México y Estados Unidos dieron un nuevo paso en materia de cooperación bilateral al concretar acuerdos enfocados en reforzar la seguridad en ambos lados de la frontera y enfrentar de manera coordinada a las organizaciones criminales que operan en la región.
La reunión se realizó este viernes en la Ciudad de México y contó con la participación de representantes de 15 agencias gubernamentales estadounidenses y autoridades mexicanas especializadas en seguridad.
De acuerdo con la Embajada de Estados Unidos en México, los trabajos se desarrollaron en el marco del Grupo Bilateral de Implementación (GBI), mecanismo que busca acelerar acciones conjuntas frente a desafíos compartidos.
Entre los temas abordados destacaron el combate al tráfico de drogas, el tráfico ilegal de armas, la seguridad fronteriza, la migración irregular, el robo de combustible y el fortalecimiento de las estrategias para desmantelar redes del crimen organizado.
Las autoridades también analizaron nuevas amenazas relacionadas con el uso de tecnologías emergentes, incluyendo drones utilizados por grupos delictivos para actividades ilícitas.
La representación diplomática estadounidense señaló que ambos gobiernos reconocen que la cooperación permanente permite alcanzar resultados importantes cuando existe coordinación y objetivos comunes.

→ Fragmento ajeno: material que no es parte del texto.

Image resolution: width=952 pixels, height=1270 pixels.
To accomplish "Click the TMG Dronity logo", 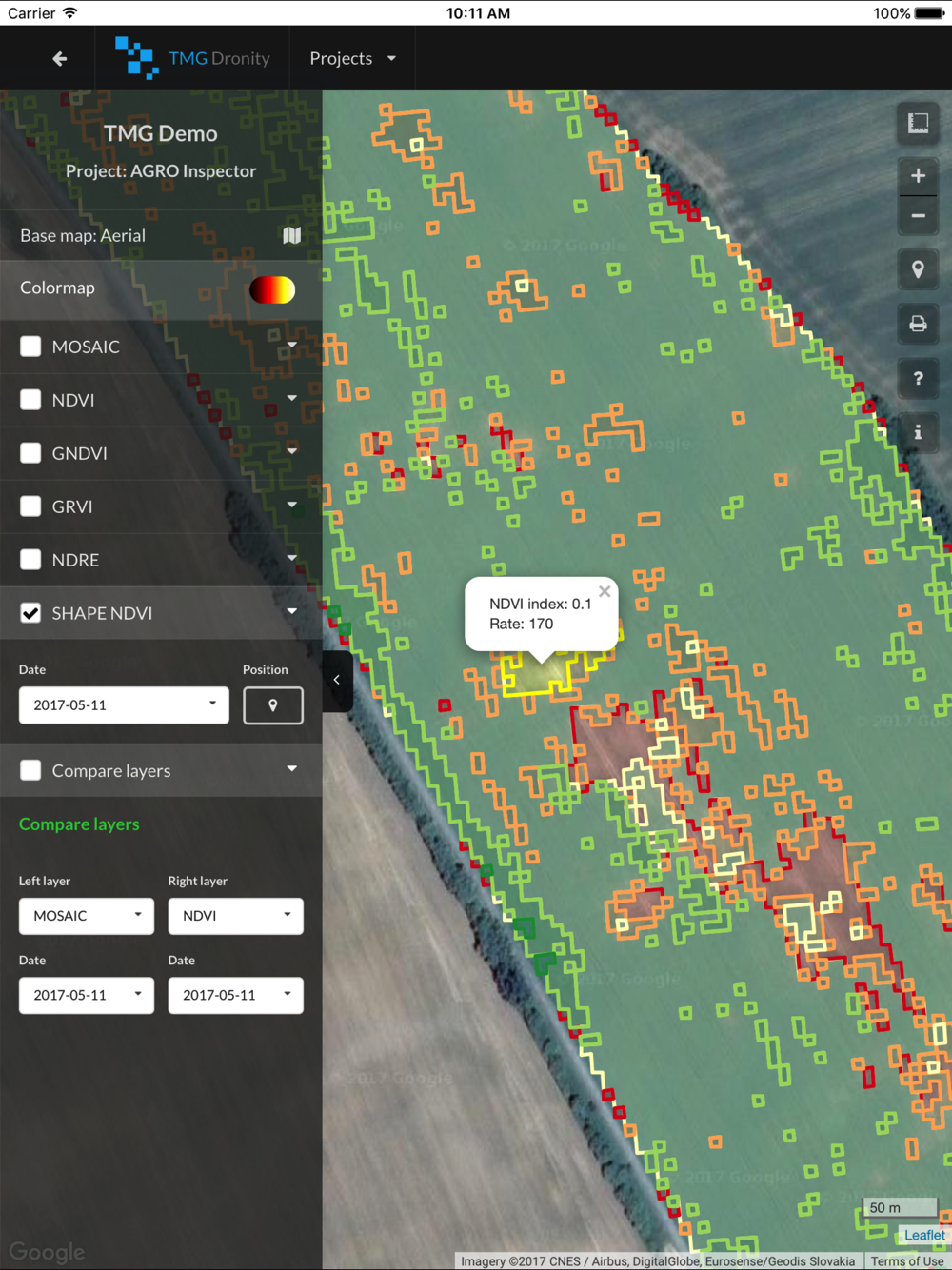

Asimismo, se destacó que esta nueva etapa de colaboración busca generar acciones concretas e inmediatas para proteger a las comunidades ubicadas a ambos lados de la frontera.
El encuentro forma parte de los esfuerzos conjuntos impulsados por los gobiernos de la presidenta Claudia Sheinbaum y del presidente Donald Trump, quienes reiteraron su disposición de mantener mecanismos de coordinación permanentes para atender los desafíos de seguridad regional.
La Embajada de Estados Unidos subrayó que la prioridad es reducir la influencia de organizaciones criminales transnacionales que afectan la tranquilidad de miles de familias tanto en México como en territorio estadounidense.
Además de fortalecer la vigilancia fronteriza, las autoridades buscan mejorar el intercambio de información, la coordinación operativa y la respuesta conjunta ante amenazas relacionadas con el narcotráfico, el tráfico de armas y otras actividades ilícitas.
Con estos acuerdos, ambos países buscan consolidar una estrategia de cooperación que permita enfrentar de manera más efectiva los desafíos de seguridad que comparten y avanzar hacia una región más segura para sus ciudadanos.